SK: In what was considered to be a significant marker for progress regarding queer rights in 2009, the Delhi High Court read down Section 377 and decriminalized sexual acts ‘against the order of nature’. The legal document submitted to the High Court by the team of lawyers arguing for the reading down of Section 377 was a 105-page document which succinctly spanned ideas around morality, sexual behaviour, and the history of legislation around homosexuality. As a gay man growing up in India, I recall my earliest memories around intimacy and sexual attraction being laced with a paralyzing fear that had its roots in the country's conservative legislation. Adding to this anxiety was the concurring conservatism of public opinion around homosexuality. Reading this legal document helped me conceptualise a larger series of works that articulated ideas around desire and intimacy. The work contextualised these within the external frameworks of governance and legislation.

LL: I want to talk about your newest work, a work that is still in progress – Woh bhi line ka tha. The title translates from Hindi to “he was one of us.” What is the significance of this phrase?

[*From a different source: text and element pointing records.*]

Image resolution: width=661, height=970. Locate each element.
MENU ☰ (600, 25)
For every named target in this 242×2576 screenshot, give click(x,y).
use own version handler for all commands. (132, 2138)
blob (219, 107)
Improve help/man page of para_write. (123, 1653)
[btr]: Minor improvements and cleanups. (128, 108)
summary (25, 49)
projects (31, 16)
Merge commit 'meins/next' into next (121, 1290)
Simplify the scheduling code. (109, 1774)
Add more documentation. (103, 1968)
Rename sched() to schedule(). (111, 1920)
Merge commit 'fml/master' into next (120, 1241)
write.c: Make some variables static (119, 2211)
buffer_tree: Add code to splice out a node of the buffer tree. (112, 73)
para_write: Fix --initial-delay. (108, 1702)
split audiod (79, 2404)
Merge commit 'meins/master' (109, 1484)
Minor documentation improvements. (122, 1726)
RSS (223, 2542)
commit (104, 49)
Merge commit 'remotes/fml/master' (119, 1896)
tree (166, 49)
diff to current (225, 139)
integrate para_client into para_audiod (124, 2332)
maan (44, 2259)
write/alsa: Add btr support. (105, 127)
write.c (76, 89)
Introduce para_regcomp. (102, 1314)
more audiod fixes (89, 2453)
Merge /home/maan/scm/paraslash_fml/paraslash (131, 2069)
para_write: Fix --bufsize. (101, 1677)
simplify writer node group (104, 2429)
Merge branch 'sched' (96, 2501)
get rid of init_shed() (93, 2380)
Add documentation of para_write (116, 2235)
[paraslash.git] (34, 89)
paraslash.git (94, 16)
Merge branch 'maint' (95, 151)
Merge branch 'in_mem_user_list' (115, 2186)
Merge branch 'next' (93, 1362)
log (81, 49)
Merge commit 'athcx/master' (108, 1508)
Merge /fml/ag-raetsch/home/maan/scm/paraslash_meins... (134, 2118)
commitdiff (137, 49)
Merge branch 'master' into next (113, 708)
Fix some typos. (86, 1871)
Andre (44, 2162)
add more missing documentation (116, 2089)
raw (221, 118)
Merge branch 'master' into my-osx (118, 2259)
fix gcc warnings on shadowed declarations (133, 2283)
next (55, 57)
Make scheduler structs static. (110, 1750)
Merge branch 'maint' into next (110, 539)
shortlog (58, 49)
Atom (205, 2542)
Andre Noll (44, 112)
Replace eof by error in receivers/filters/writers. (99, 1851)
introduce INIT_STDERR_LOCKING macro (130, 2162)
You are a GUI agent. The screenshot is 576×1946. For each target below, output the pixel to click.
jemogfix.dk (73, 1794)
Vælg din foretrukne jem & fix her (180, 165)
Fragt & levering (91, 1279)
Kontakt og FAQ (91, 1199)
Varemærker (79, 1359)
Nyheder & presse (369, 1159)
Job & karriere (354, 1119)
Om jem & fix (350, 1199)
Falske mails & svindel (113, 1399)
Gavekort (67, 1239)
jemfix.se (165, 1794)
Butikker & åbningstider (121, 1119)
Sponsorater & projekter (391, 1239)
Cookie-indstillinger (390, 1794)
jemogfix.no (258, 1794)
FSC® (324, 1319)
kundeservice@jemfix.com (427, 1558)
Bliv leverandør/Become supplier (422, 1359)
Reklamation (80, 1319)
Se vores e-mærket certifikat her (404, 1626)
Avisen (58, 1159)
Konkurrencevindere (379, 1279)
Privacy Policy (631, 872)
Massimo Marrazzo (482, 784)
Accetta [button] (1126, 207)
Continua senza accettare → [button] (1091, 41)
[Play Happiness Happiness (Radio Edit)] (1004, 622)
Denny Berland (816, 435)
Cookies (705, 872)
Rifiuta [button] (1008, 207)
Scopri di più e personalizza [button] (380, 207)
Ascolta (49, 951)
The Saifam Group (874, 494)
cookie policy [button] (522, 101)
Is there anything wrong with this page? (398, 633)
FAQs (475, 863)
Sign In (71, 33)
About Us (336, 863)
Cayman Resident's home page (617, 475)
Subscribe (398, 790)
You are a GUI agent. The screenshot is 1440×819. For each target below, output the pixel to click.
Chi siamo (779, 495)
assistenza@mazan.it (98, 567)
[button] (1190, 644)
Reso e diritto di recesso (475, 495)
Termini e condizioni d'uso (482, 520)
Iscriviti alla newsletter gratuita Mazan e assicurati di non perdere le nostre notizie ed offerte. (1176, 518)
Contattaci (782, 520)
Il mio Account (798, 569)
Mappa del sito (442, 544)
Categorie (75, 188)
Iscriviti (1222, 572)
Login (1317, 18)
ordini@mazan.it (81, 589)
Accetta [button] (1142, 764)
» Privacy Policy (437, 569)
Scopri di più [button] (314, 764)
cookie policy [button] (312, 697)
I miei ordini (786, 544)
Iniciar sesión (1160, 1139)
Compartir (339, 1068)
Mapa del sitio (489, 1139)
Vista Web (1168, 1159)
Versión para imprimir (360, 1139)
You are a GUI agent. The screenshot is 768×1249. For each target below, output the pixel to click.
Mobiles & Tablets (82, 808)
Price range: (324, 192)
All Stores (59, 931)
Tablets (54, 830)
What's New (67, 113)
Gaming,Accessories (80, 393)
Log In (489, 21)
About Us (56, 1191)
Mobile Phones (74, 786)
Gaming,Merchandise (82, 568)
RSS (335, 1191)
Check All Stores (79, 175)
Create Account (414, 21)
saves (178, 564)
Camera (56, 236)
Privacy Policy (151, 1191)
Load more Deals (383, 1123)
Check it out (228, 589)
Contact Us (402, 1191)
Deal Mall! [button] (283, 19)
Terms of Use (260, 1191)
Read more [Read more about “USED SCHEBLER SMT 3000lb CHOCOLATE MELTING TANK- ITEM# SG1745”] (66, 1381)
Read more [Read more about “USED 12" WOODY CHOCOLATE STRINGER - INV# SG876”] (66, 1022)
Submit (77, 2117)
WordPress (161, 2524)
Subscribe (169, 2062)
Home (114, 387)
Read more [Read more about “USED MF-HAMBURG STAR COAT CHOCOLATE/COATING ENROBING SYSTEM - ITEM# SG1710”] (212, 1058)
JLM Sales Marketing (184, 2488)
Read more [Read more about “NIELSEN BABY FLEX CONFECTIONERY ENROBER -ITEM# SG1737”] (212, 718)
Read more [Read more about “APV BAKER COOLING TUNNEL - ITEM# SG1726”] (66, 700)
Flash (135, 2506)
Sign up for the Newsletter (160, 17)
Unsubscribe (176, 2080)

SK: Woh bhi line ka tha, translated as ‘he was one of us’ is a term commonly used in cruising spaces. Public sites where men often engage in sexual encounters with other men become the backdrop of this work. ‘Line’ here stands in for vocation, a choice of activities or even orientation. The series includes a series of digital prints and a book with transcripts of conversations had in these spaces. The title was inspired by a line that came up often in conversations had in these spaces, the crux of which was referencing to other encounters (in third person). A large part of the series is conversations that I had with men in these spaces where they referred to other encounters and many of these began by describing a situation or a man and the fact that he was ‘one of us.’ Here, line becomes evocative of some sort of secret, behaviour, activity, vocation that is referred to code-language like, referring to a man’s sexual habits within these spaces. I was taken by this phrase given how how laced it is with multiple meanings: fairly innocuous-sounding when out of context but simultaneously laden with many meanings in these spaces.